Naelia recula, ferma la porte derrière elle. Elle inspira pour chasser la brûlure dans sa gorge. Ce n’était rien. Juste une autre humiliation, une autre journée à survivre.
Dans la cuisine, la belle-mère se tenait devant la fenêtre, le téléphone collé à l’oreille. Son visage crispé trahissait une nervosité inhabituelle.
— Oui, monsieur Dervan, je comprends… Oui, je vous assure que tout sera prêt… Non, il n’y aura pas de retard…
Naelia s’immobilisa. Dervan. Encore ce nom. Depuis des semaines, il flottait dans les conversations comme une ombre. Elle savait que ce mariage était important. Plus qu’un simple contrat. Une question de survie financière pour la famille.
Elle ne savait pas grand-chose du fiancé. Seulement qu’il appartenait à une lignée dont la richesse dépassait l’imagination. Les journaux disaient que les Dervan contrôlaient plus de la moitié des importations pétrolières. Qu’ils pouvaient faire tomber des ministres d’un claquement de doigts.
Elle se demanda si Liora avait conscience de ce qu’on attendait d’elle.
Si elle comprenait que cette union était un sacrifice déguisé en triomphe.
— Tu comptes rester plantée là combien de temps ? cracha la belle-mère en couvrant le combiné de la main. Prépare le thé et disparais.

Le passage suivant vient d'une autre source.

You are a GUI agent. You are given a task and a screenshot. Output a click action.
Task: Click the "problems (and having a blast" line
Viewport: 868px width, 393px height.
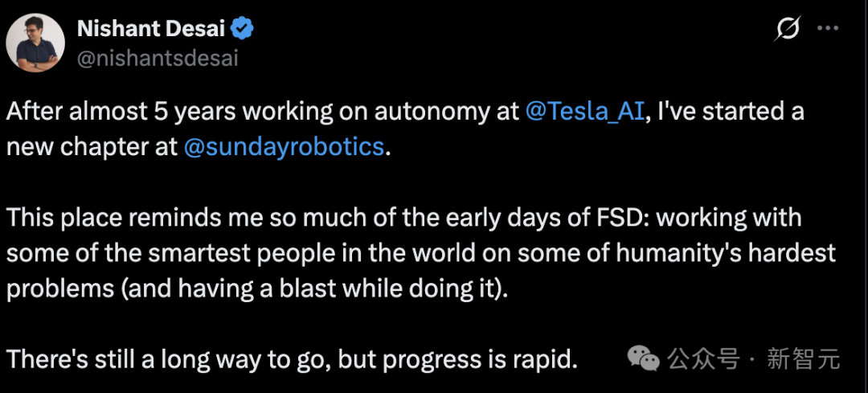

Naelia obéit, les gestes automatiques. Dans le reflet du placard, elle surprit son propre regard. Vide. Elle ne se souvenait plus de la dernière fois où elle s’était sentie vivante.
⸻
Le soir venu, la maison ressemblait à un décor de théâtre. Les bouquets de lys déposés dans le hall. Les nappes repassées à l’excès. Les couverts en argent. Tout était prêt pour impressionner les invités.
Liora descendit les escaliers en robe ivoire. Le tissu scintillait à chaque pas. Elle avait la démarche assurée d’une reine. Tout le monde la regardait. Personne ne voyait Naelia, derrière, qui portait les dernières boîtes de dragées.
— C’est demain, murmura la belle-mère d’une voix que seule Liora entendit. Demain, tu deviens Mme Dervan. Ne gâche pas ça.
Naelia sentit un pincement au creux du ventre. Elle ne savait pas pourquoi. Peut-être parce qu’elle ne comprenait pas qu’on puisse parler d’un mariage comme d’une transaction. Peut-être parce qu’elle n’avait jamais rien possédé qu’on puisse échanger contre un avenir.
Elle déposa les boîtes sur la table, s’effaça dans l’ombre.
Personne ne remarqua qu’elle était là.
Personne ne vit que dans ses yeux, une tristesse ancienne se changeait peu à peu en un pressentiment qu’elle n’arrivait pas à chasser.
⸻
Ce soir-là, dans son lit étroit, Naelia resta longtemps éveillée. Elle écoutait les pas au rez-de-chaussée, les portes qu’on fermait, les voix qu’on baissait. Le manoir semblait retenir son souffle. Comme si tout le monde savait que quelque chose approchait. Quelque chose qu’on ne pourrait pas éviter.
Elle serra la couverture contre elle. Si elle avait su ce qui l’attendait le lendemain… Peut-être aurait-elle trouvé la force de fuir.
Peut-être aurait-elle compris que son silence ne la protégerait plus.
Mais Naelia Delcourt n’était pas faite pour s’enfuir.
Elle était née pour rester à sa place.
Et pourtant… avant la fin de cette journée, elle découvrirait qu’on pouvait lui voler jusqu’à son nom.